Forum Discussion
New Blog Post | Migrating from Windows Information Protection to Microsoft Purview
By Edwin Chan
Introduction
In July 2022 we announced the sunsetting here: Announcing the sunset of Windows Information Protection (WIP) - Microsoft Community Hub of Windows Information Protection (WIP). The last version of windows to ship with WIP will be Win11 24H2, it will be the first version to not include WIP. However, the decryption capabilities will remain.
Why are we doing this?
Windows Information Protection, previously known as Enterprise Data Protection (EDP), was originally released to help organizations protect enterprise apps and data against accidental data leaks without interfering with the employee experience on Windows. Over time, many of you have expressed a need for a data protection solution that works across heterogenous platforms, and that allows you to extend the same sensitive data protection controls on endpoints that you have for the various SaaS apps and services you rely upon every day. To address these needs, Microsoft has built Microsoft Purview Data Loss Prevention (DLP), which is deeply integrated with Microsoft Purview Information Protection to help your organization discover, classify, and protect sensitive information as it is used or shared.
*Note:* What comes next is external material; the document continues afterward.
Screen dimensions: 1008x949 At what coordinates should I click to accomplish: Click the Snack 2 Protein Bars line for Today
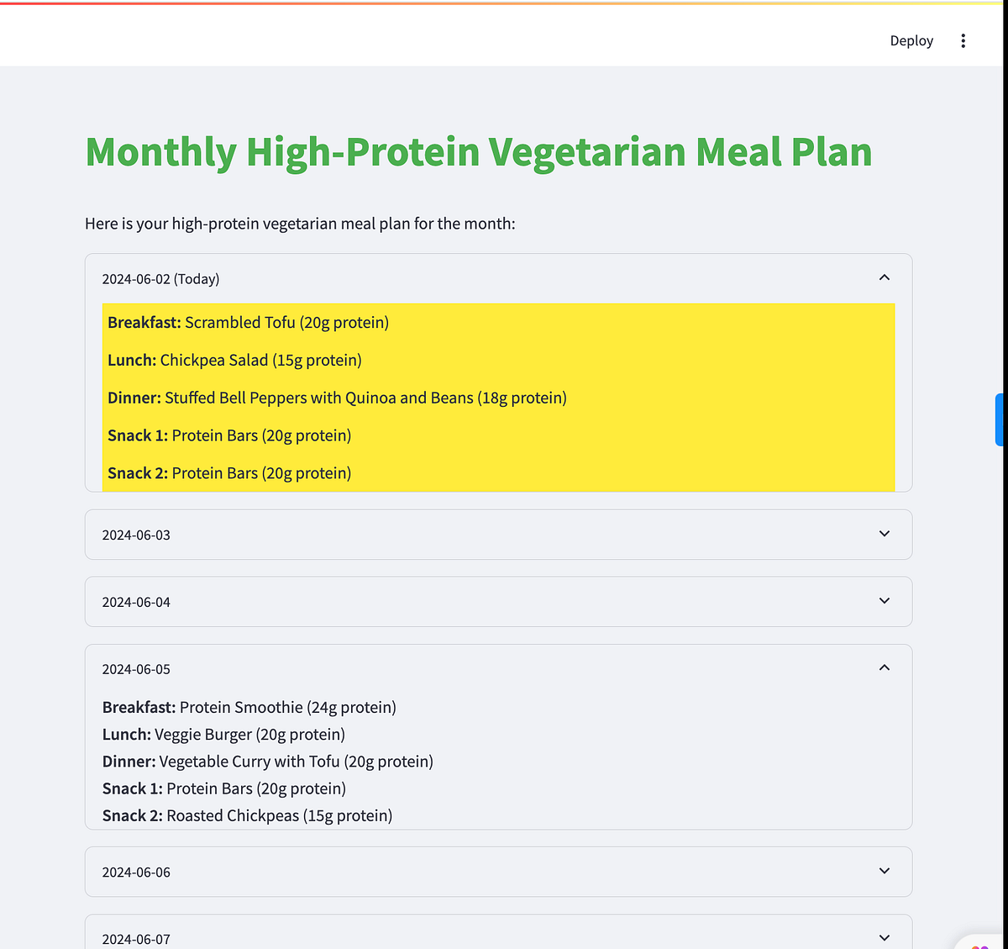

What scenarios are in scope?
WIP provided customers with the following key capabilities:
- Extend data protection to managed and unmanaged devices
- Protect enterprise data at rest when it's stored on a protected device
- Restrict which apps, removable drives, printers, network shares, and sites are allowed or restricted from copying, accessing, and storing sensitive data
- Classify data based upon the app or site where it was created, copied, or downloaded.
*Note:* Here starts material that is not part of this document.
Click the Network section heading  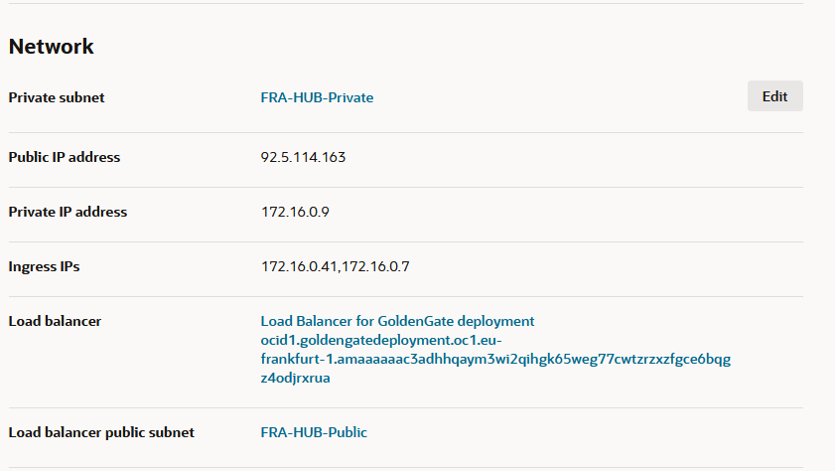tap(52, 47)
- Granular controls to designate different levels of data access restrictions
- Remote wipe sensitive data at rest
How does deprecation impact WIP users?
WIP as an offering is no longer under active feature development. The sunset process will follow the standard Windows client feature lifecycle, which shows which existing features and capabilities are supported and for what timelines. This was announced in July here.
Following this deprecation announcement, the Microsoft Endpoint Manager team announced ending support for WIP without enrollment scenario by EOY 2022, which only impacts unmanaged devices. The announcement by the Microsoft Endpoint Manager team is here. Please visit the Microsoft Endpoint Manager announcement for the latest on the decommissioning of MEM’s support for the ‘unenrolled’ scenario.
How should you respond to the deprecation notice?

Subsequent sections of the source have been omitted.